PROBLEM TO WORK ON ::
Note the line containing "This screenshot has height=474, width=848."; from it through the last line below, give only those lines again, exactly, both ends included, skipping pictures.

MATERIAL FOR THE TASK ::
* * * *

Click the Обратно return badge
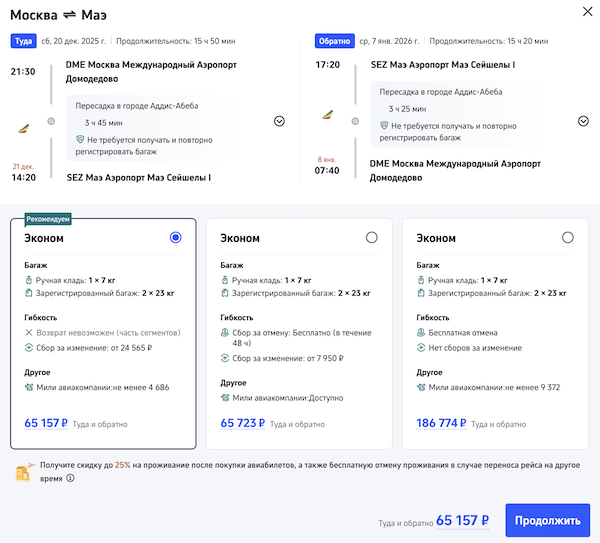The image size is (600, 543). (x=333, y=41)
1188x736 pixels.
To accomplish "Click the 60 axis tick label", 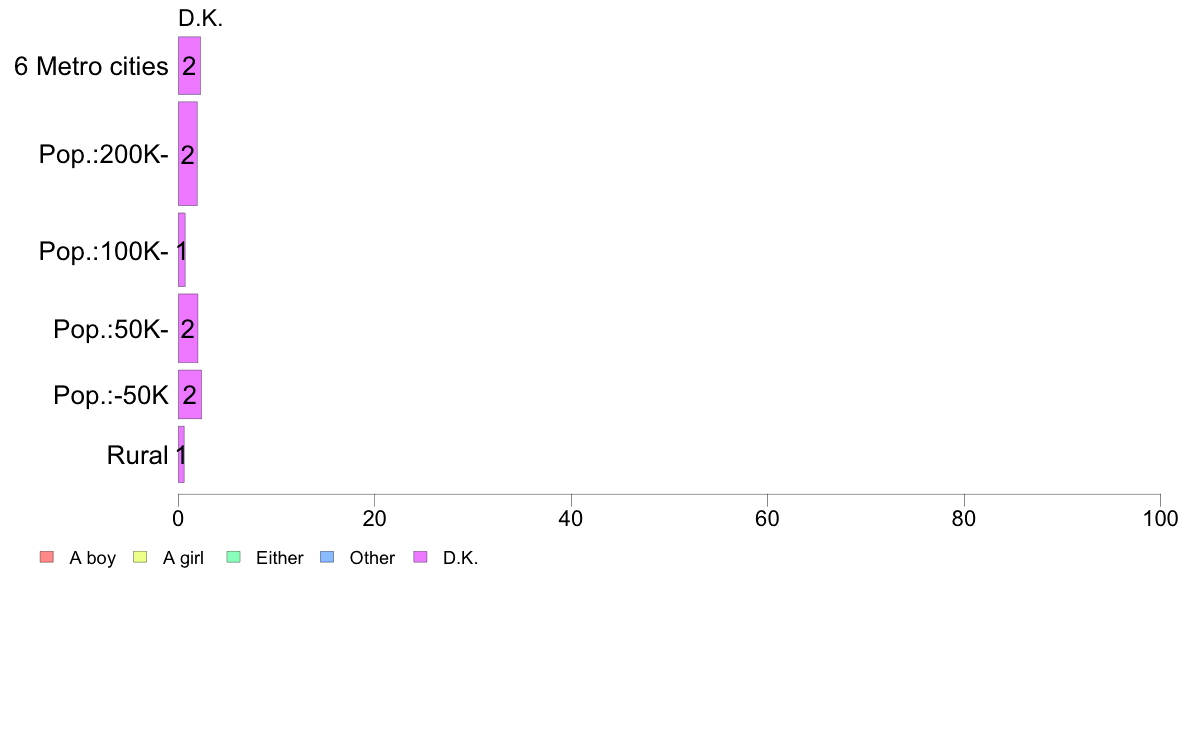I will pos(768,518).
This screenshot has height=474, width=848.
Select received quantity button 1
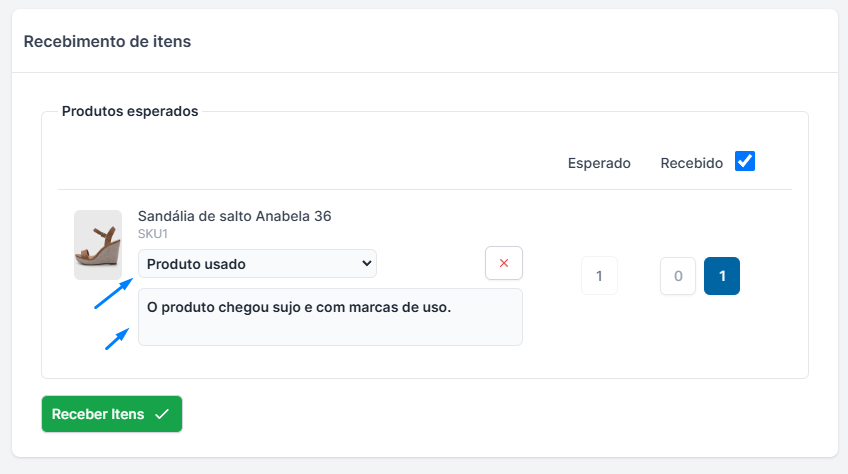(721, 276)
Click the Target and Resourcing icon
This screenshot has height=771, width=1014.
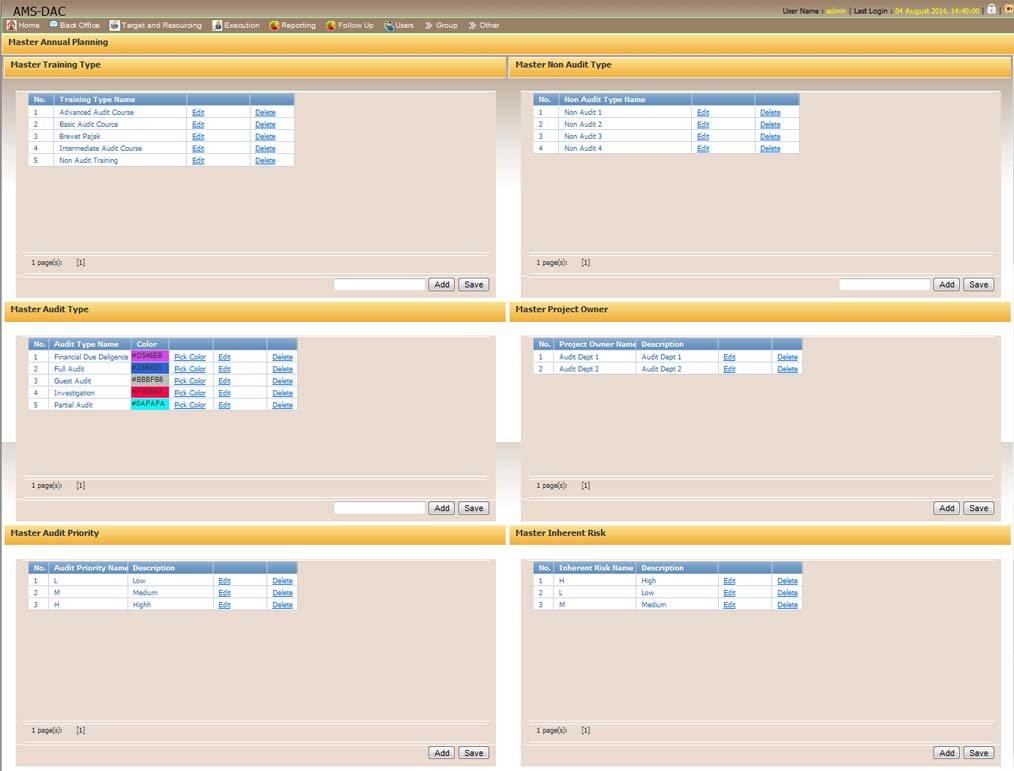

* * * *

OUTPUT FOR THIS EXERCISE ::
This screenshot has height=474, width=848.
Select received quantity button 1
(721, 276)
Click the Target and Resourcing icon
This screenshot has height=771, width=1014.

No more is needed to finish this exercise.